A model servers three basic purposes, first model should aim to correctly predict an outcome value from a set of predictors. Seconly, a model should be able to explain the differences in outcome values by differences in exploratory variables. Finally, model should be able to capture the association between the dependent and independent variables. Based on the type of required output, generally two type of regression model are often used, linear and logistic regression model. Because of linear predictor and regression coefficients, these model are very popular for any statistical study. Variable selection is important, but Why?

  1. As universal scientist and artist Leonardo da Vinci once said “Simplicity is the ultimate shophistication”, we want to make our model as simple as possible and remove reducnfdant predictor for a better interpretability, simplicity and relevance of a statistical model.
  2. Redundant predictors will add noise in the model and may lead to overfitting of the model, eventaully poor performance in test / validation set
  3. redundant varaible may induce collinearity in the model.
  4. Cost: A model with too many redundant predictor will cost a lot in training.
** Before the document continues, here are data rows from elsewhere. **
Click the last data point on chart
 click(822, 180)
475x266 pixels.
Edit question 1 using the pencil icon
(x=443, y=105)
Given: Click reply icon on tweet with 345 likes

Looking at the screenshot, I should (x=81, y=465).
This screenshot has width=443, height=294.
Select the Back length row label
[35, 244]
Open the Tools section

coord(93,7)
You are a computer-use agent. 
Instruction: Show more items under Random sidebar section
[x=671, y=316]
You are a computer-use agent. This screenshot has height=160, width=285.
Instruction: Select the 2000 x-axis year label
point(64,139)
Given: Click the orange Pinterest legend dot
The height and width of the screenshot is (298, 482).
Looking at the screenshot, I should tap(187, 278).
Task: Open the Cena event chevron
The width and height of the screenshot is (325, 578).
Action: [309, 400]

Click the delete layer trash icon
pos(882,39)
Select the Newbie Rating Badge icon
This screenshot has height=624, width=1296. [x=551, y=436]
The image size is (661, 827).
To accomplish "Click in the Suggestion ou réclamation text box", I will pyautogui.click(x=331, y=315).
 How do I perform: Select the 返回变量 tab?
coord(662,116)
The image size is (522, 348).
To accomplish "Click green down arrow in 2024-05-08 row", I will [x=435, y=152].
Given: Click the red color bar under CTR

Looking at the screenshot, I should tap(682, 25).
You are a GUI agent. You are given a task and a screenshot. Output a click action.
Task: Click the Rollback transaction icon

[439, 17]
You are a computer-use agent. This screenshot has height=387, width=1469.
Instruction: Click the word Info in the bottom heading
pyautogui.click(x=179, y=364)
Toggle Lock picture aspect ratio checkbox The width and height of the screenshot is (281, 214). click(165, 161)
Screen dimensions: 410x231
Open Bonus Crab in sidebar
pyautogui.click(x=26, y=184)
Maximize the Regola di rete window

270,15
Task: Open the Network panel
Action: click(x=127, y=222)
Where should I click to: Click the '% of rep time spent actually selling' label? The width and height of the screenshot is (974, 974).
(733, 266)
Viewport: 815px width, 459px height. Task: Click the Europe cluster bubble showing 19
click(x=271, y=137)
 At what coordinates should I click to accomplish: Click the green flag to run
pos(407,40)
Interpretation of regression Coefficient

The fundamental interpretation of linear regression coeffieicnts in a linear regression model is that “of the expected chaneg in outcome (or log odds or log hazard) if change by a unit keeping all other predictor varibale held constant “

Creteria for Selecting Variables

Forward Selection

This method add variables in the model until there is no remaining predictor variable (outside the model) that can add any significanct to the dependent variable. Forward selection method starts with no variable and continuously adds new variable. A test statics is used to comapre the performance of the model. These test statistics can be a R-square for a continuous dependent variable. The model with largest test statistic value is considered as a best model.

Backward Selection

This method deletes variables from the model untill all variable contribute something significant to the model. A test statistics is used and and variables deleted from the model one by one. backward selection starts with all variables in first place and then variables deleted one by one untill all the varaibles remaining in the model have a test statistics value greater than the threshold.

Information Criteria:

There is a inherent diffence between the significance and inforamtion criteria. While a significance criteria is used for decising which preditor variable should be included or excluded form the model, the focus of information criteria is on selecting a model from a set of plausible models based on the criteria. Since including more predictor in the model will slightly increase the model fit, the informaion criterias were deveoped to penalize the apperant model for the complexicity. AIC and BIC method are used to compare two models. These methods are also used to select one of the best model from all paussible models. For example, AIC and BIC creterias are commonly used in case of best subset selection out of 2^k models (for K number of predictor varibales).

Peanalized Likelihood

Model selection using a penality methods are very popular. Two type of penalized method are common, LASSO (Least angle selection and shrinkage operator) and RIDGE. These regression model are very easy to implement PROC GLMSELECT in case of SAS and in R using glmnet package. These tools allows to fit linear model with penalties and tune the lambda (shrinkage parameter). Penaly methods are gemerally preferred in high dimesntionality model i.e predictor variable far exceed the number of sample size(k»n) . In case of a low domensional problem LASSO is not preferred, and people are more interested in interpretable regression coefficients.

Conclusion

Finiding best set of subset is an expansive process in terms of time and computation. The pressing aim to have better model with good test statitics on a unseen dataset. These methods should be prmarily considered as a guiding purpose.